In listening, you definitely get the sense that it’s very personal and also painful.

It’s hard not to talk about La Papessa in an emotional way because, when I released it, the image I had in my head was of me by a river with a bowl of letters that were burning, and letting those burning letters float out in the water. Just letting it all go.

I didn’t think anything was going to happen with that album. In 2010, when I released my first album, Color, I was everyone’s darling and best friend, I was in everyone’s timeline. But then the moment I had to take time for myself and I kind of left that timeline and that life, everyone forgot about me. I came back with La Papessa, and no one was listening, no one was watching, no one cared. And I realized that this is the music industry. It’s a business, and these people aren’t my friends. So when I released the album it was also about letting go off all that music industry fakeness.

If you didn’t expect anything to happen with the album, then you certainly didn’t expect to win the Polaris Prize. You even said so in your acceptance speech. How did it feel to hear your name called?

I didn’t think I was going to win because, for me, A Tribe Called Red had a better album. When I hear my album, I hear all of its flaws, the ways it could be better. I love it, and I love to perform it, but to me Tribe’s album encompasses all of the things that I want to do with my music, in terms of production level and collaborating with my diaspora. They did so much with that album that I thought for sure they were going to win.

For me being short-listed was like hearing, “Lido, we’re rooting for you, we see you, we can’t wait for your next album.” The plan was just to go the awards ceremony and perform a beautiful show. But then I won, and I wasn’t ready.

So you didn’t even think it was a possibility?

No, I was not ready at all. I was overwhelmed with emotion because my mother and my son were there and they were in tears. My son is nine years old and he cried like an old man, he was so proud of his mom.

If I had actually prepared a speech, I would have added something like, “Dear Drake, now that I’m here, can we sit down and talk about me curating the next OVO Sound or a showcase that actually has women producers?”

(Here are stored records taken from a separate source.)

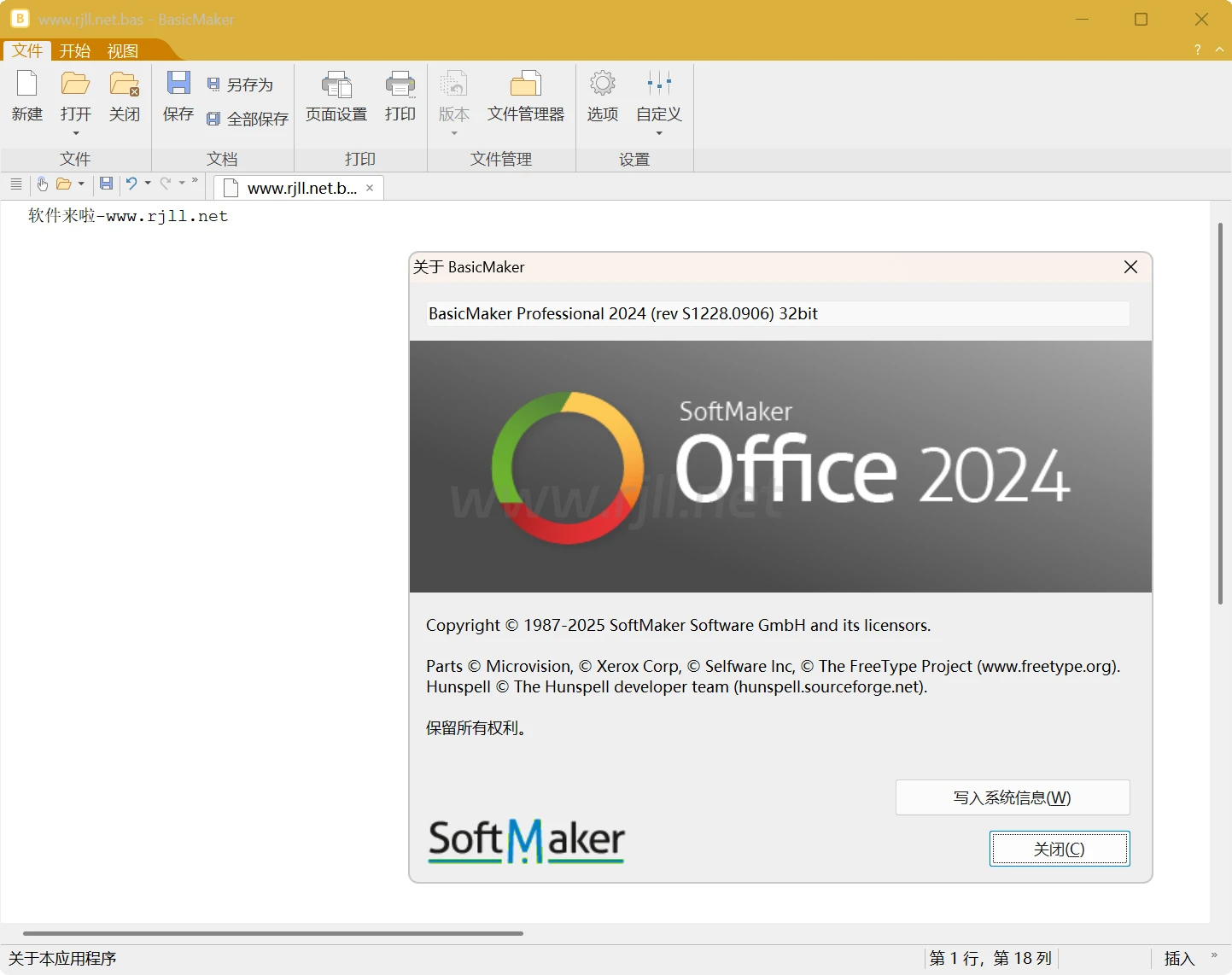Click the Save All ribbon button
The height and width of the screenshot is (975, 1232).
248,119
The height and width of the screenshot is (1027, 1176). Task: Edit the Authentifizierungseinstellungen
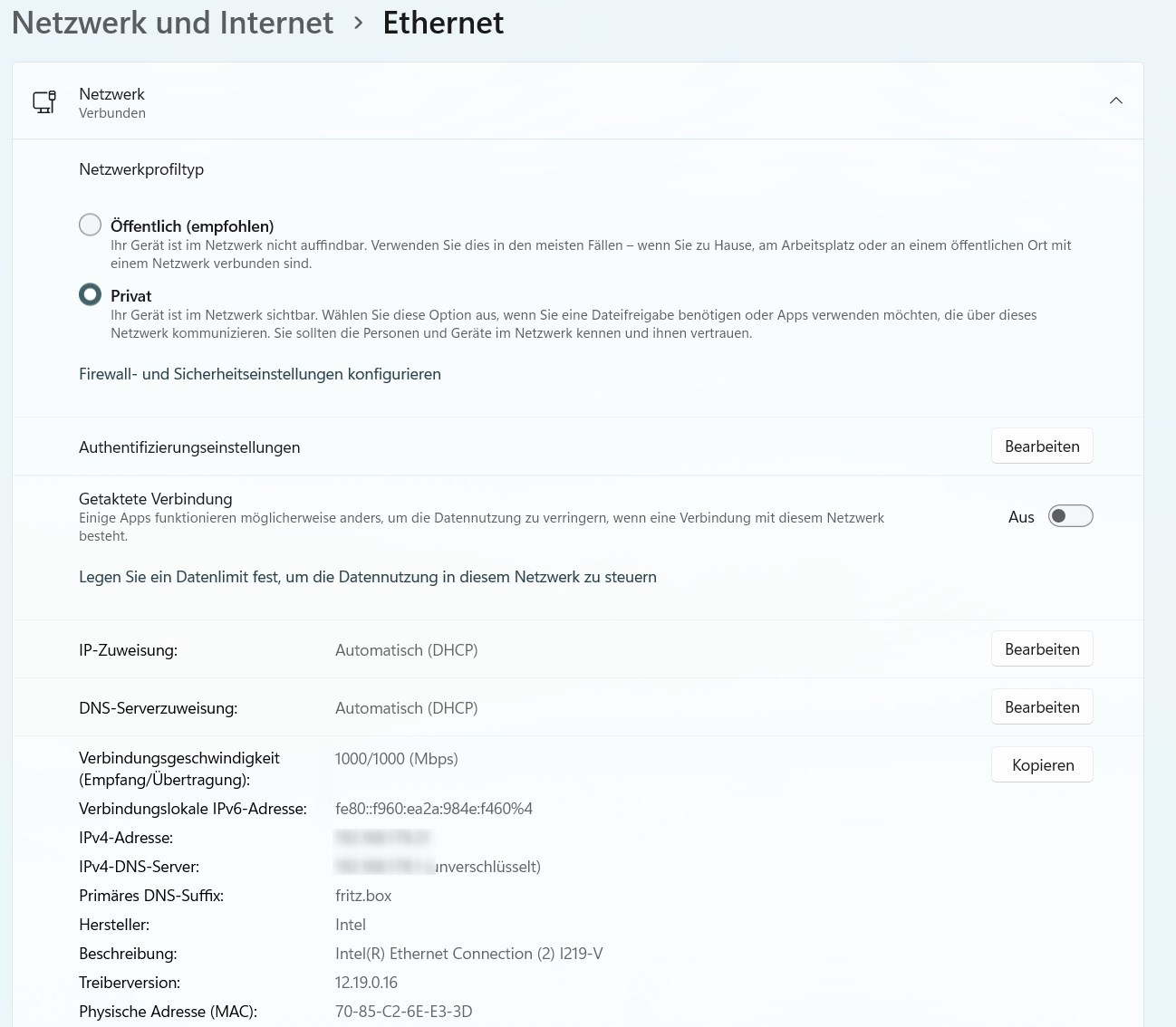point(1042,446)
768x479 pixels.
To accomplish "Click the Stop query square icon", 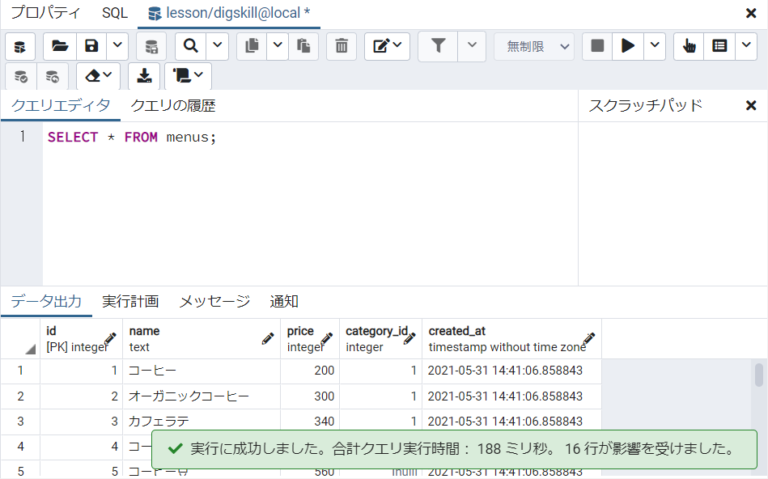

Now that La Papessa has been received so well, what do you see next for yourself? What do you want next?

Nothing too big, just, like, write a song with Solange.

Yes! Make it happen. Are you reading, Solange?

I guess I’m ready for my next level. What I see that’s going to happen is that my next album, Miss Colombia, is going to blow up and cross over. I’m telling you right now, it’s going to be the most controversial, the most beautiful album.

Controversial in what way?

Now that I’ve been away from Colombia for a decade, I’m looking at it from a completely different point of view. When I wrote my first album, those were all happy, hopeful songs. Once I moved to Canada and racism came at me from a different angle, I started analyzing how racism attacked and belittled me when I was in Colombia.

Something that really brought out those feelings was when Steve Harvey made the mistake and gave Miss Colombia the crown of Miss Universe when it was supposed to go to Miss Philippines. People in Colombia started showing their Spanish-ass blood, saying the worst things, things you think only white supremacists in the South would say. And I’d never seen my country united in this way over something other than soccer.

This is when all of the bad memories from my childhood, which I had buried very deep, started to surface and what inspired me to write about all those memories that I had tried to forget. I feel like this is the album that’s going to shake Colombia, it’s going to shake South America. I can’t wait.


Blanca Méndez is a music writer based in Texas.